Methods: Immunohistochemical staining of paraffin-embedded sections of proliferating IH samples from 10 patients was undertaken to investigate the expression of the Endo-MT proteins Twist1, Twist2, Snail1, and Slug. Transcriptional analysis was performed for the same markers on proliferating IH tissues and CD34⁺ and CD34^- cells from proliferating IH-derived primary cell lines. Adipogenic and osteogenic differentiation plasticity was determined on the CD34-sorted fractions.

Results: The endothelium of the microvessels and the cells within the interstitium of proliferating IH tissues expressed Twist1, Twist2, and Slug proteins. Twist1 was also expressed on the pericyte layer of the microvessels, whereas Snail1 was not expressed. Both CD34⁺ and CD34^- populations from the IH-derived primary cell lines underwent adipogenic and osteogenic differentiation.

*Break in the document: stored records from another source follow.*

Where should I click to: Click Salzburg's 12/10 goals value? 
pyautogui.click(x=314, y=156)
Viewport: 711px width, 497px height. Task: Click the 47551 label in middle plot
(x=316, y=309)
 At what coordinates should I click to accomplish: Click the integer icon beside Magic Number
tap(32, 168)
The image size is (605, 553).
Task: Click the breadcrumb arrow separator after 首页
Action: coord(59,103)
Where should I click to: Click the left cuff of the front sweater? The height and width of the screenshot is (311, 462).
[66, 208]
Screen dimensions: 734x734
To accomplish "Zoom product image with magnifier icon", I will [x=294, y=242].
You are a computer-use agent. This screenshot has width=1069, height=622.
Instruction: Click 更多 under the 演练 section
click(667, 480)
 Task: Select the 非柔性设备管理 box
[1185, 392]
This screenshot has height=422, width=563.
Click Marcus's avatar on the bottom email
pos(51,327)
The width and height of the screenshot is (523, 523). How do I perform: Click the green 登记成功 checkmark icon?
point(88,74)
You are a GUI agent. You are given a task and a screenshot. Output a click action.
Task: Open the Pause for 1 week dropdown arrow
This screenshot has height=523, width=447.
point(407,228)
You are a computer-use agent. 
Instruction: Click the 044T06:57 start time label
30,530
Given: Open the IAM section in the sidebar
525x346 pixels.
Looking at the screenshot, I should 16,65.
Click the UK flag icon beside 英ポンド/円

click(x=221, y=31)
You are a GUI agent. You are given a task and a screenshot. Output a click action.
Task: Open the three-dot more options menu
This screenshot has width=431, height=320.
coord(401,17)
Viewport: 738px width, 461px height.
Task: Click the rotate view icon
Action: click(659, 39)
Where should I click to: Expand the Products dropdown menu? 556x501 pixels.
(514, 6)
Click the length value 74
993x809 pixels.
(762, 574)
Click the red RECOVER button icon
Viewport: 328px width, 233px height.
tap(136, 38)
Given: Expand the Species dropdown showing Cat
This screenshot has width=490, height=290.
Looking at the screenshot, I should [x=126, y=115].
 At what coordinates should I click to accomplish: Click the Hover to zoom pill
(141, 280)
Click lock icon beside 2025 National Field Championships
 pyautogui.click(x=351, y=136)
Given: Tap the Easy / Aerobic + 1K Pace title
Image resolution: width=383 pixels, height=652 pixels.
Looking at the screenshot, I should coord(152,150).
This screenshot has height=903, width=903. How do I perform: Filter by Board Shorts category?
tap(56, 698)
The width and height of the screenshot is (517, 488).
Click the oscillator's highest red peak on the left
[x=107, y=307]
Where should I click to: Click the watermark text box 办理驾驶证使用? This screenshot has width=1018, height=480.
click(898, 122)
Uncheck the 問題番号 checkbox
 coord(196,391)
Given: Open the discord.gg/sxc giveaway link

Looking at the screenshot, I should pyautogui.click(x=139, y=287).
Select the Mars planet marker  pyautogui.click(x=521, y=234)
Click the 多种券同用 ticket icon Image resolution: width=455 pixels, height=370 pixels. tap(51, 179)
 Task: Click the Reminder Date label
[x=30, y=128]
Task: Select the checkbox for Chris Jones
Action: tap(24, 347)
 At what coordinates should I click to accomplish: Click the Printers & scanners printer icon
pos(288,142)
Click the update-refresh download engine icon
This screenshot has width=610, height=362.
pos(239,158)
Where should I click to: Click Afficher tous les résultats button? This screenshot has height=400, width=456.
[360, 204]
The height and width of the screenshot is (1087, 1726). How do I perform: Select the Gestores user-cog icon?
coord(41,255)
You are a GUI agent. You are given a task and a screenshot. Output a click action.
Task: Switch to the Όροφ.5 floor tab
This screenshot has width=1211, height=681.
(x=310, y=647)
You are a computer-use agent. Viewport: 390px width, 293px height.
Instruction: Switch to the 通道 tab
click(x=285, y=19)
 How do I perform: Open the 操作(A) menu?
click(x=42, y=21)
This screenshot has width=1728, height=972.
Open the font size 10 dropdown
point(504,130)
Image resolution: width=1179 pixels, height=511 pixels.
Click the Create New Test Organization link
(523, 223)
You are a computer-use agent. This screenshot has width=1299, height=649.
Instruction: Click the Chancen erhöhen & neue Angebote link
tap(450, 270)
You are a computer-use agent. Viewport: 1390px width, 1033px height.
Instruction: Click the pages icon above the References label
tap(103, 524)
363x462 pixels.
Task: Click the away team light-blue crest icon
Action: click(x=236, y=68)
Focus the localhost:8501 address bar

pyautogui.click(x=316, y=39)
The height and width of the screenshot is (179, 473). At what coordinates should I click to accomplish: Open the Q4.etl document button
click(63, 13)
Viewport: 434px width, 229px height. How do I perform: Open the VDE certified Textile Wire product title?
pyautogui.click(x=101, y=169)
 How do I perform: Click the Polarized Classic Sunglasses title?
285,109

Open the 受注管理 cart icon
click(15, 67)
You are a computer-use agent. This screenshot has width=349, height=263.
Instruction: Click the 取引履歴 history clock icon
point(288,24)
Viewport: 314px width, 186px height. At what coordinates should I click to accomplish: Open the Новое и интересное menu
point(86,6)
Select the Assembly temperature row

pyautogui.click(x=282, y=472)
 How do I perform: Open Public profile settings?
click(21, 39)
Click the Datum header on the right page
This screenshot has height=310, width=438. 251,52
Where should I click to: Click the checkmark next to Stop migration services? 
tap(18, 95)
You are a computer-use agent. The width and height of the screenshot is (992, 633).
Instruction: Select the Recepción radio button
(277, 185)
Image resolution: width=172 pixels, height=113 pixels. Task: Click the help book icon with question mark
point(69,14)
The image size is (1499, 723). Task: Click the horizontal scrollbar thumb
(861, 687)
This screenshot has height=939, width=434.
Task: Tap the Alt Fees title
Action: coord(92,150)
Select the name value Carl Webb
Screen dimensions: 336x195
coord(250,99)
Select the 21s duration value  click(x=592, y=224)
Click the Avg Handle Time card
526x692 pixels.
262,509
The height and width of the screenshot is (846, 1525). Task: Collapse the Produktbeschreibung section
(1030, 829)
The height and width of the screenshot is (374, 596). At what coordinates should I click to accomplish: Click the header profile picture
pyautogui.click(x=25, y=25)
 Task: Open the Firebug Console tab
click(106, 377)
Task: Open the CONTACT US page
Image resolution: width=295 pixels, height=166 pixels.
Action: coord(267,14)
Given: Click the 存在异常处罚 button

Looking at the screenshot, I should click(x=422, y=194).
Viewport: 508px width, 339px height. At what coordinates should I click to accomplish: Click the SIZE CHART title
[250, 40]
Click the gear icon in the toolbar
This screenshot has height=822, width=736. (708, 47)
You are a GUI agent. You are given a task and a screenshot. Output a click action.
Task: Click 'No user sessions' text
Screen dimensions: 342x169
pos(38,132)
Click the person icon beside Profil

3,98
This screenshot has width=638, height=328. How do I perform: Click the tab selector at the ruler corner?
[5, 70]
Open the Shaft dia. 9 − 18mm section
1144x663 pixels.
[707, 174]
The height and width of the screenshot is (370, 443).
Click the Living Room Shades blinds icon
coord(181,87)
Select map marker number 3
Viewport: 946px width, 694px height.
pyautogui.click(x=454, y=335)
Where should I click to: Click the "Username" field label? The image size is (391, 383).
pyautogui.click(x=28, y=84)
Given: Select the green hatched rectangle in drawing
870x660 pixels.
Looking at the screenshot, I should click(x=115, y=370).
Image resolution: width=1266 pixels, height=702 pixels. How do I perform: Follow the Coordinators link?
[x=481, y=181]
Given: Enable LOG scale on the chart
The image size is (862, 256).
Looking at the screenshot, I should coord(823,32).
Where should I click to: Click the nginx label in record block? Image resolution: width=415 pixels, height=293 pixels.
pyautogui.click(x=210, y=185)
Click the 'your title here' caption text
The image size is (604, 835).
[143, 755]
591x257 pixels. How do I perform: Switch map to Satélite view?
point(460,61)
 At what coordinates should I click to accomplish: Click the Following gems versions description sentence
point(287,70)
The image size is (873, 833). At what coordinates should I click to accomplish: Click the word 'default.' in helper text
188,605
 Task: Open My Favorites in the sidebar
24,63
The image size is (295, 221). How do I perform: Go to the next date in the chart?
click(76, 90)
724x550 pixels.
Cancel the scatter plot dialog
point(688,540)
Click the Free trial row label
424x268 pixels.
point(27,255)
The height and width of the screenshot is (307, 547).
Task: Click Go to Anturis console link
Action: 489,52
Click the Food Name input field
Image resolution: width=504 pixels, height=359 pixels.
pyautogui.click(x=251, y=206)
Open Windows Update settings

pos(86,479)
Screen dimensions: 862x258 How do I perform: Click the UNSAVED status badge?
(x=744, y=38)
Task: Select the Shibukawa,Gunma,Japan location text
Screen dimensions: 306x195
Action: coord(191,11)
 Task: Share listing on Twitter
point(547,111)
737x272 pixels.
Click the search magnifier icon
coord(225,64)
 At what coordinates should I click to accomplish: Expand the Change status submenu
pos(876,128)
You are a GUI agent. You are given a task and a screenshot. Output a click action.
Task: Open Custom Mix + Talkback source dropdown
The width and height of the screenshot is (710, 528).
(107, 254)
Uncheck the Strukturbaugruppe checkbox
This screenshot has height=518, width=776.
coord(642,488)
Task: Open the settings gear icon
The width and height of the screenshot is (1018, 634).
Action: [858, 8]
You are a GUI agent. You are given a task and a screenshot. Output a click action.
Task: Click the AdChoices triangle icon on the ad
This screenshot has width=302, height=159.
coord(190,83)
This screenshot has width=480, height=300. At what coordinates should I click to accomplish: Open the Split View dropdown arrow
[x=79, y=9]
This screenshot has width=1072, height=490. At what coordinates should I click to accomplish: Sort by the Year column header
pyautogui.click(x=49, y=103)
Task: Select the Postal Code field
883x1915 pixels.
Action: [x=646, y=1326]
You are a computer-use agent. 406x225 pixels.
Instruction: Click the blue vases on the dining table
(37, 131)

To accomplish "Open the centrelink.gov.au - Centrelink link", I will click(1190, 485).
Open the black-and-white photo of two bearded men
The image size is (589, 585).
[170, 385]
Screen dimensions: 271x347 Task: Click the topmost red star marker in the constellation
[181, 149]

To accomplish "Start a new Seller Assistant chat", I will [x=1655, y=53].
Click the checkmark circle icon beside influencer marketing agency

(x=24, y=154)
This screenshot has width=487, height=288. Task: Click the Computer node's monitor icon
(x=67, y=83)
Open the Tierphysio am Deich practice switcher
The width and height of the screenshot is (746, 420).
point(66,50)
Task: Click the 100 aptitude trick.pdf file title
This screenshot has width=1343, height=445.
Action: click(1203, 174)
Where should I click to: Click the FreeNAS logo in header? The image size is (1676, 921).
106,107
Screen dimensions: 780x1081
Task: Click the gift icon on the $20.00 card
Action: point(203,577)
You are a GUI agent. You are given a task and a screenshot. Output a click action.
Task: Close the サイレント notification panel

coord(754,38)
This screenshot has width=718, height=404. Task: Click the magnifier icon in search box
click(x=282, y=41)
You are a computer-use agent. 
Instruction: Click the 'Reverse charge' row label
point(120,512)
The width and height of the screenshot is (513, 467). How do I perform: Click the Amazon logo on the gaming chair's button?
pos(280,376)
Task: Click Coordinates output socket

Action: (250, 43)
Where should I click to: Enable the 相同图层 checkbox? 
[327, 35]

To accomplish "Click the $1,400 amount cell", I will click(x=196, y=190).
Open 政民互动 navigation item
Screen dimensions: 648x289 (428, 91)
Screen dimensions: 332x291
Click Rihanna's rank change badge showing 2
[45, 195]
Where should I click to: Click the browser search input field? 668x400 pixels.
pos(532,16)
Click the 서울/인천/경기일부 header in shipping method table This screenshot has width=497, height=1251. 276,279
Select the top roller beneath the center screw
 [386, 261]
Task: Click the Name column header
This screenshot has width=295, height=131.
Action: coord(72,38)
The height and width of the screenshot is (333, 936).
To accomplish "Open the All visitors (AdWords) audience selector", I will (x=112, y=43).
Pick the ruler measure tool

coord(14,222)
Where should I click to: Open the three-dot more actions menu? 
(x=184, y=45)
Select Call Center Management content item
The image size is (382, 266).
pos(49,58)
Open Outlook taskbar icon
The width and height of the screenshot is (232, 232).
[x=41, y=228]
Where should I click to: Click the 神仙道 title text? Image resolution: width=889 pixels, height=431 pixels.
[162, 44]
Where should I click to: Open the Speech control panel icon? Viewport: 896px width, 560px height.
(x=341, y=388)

Conclusions: The expression of Endo-MT-associated proteins Twist1, Twist2, and Slug by both the endothelium of the microvessels and cells within the interstitium, and Twist1 on the pericyte layer of the microvessels of proliferating IH, suggest the presence of a process similar to Endo-MT. This may enable a tightly controlled primitive endothelium of proliferating IH to acquire a migratory mesenchymal phenotype with the ability to migrate away, providing a plausible explanation for the development of a fibrofatty residuum observed during involution of IH.

Fig. 1.

Representative 3,3´-diaminobenzidine immunohistochemical staining on proliferating infantile hemangioma tissue samples demonstrating the expression of Twist1 (A, brown), Twist2 (B, brown), and Slug (C, brown) but not Snail1 (D, brown), on the endothelium of the microvessels (thin arrows) and the cells within the interstitium (arrowheads). Twist1 was also expressed on the pericyte layer (thick arrows) of the microvessels. Nuclei were counterstained with hematoxylin (blue). Original magnification: ×400.

Fig. 2.

Representative immunofluorescence immunohistochemical staining on proliferating infantile hemangioma tissue samples demonstrating the expression of Twist1 (A, red) localized to the CD34⁺ (green) endothelium (thin arrows), the concentric pericyte layer (thick arrows), and the cells within the interstitium (arrowheads). Twist2 (B, green) was localized to the vWF⁺ (red) endothelium (thin arrows) and cells within the interstitium (arrowheads). Slug (C, red) was localized to the CD34⁺ (green) endothelium (thin arrows) and cells within the interstitium (arrowheads). Snail1 (D, green) was localized to few cells within the interstitium that also expressed Slug (red) which was widely expressed by the endothelium (thin arrows) and other cells within the interstitium (arrowheads). All slides were counterstained with 4´, 6´-diamino-2-phenylindole (blue). Original magnification: ×400.

Fig. 3.

NanoString mRNA analysis confirming transcript expression of Twist1, Twist2, Snail1, and Slug in proliferating infantile hemangioma (IH) tissue samples, and both the CD34⁺ and CD34⁻ proliferating IH-derived primary cell lines, relative to the housekeeping gene GusB. Levels of statistical significance are shown above the graphs (*P < 0.05; **P < 0.01).

Fig. 4.

Mesenchymal differentiation assays of proliferating infantile hemangioma–derived primary cell lines demonstrating lipid droplets stained with Oil Red O in CD34⁺ (A, red, arrows) and CD34⁻ (B, red, arrows) cellular fractions for adipogenesis relative to the 3T3 positive control (C, red, arrows), and calcium deposits stained with Alizarin Red in CD34⁺ (D, red, arrows) and CD34⁻ (E, red, arrows) cellular fractions for osteogenesis relative to the 3T3 positive control (F, red, arrows). Original magnification: ×400.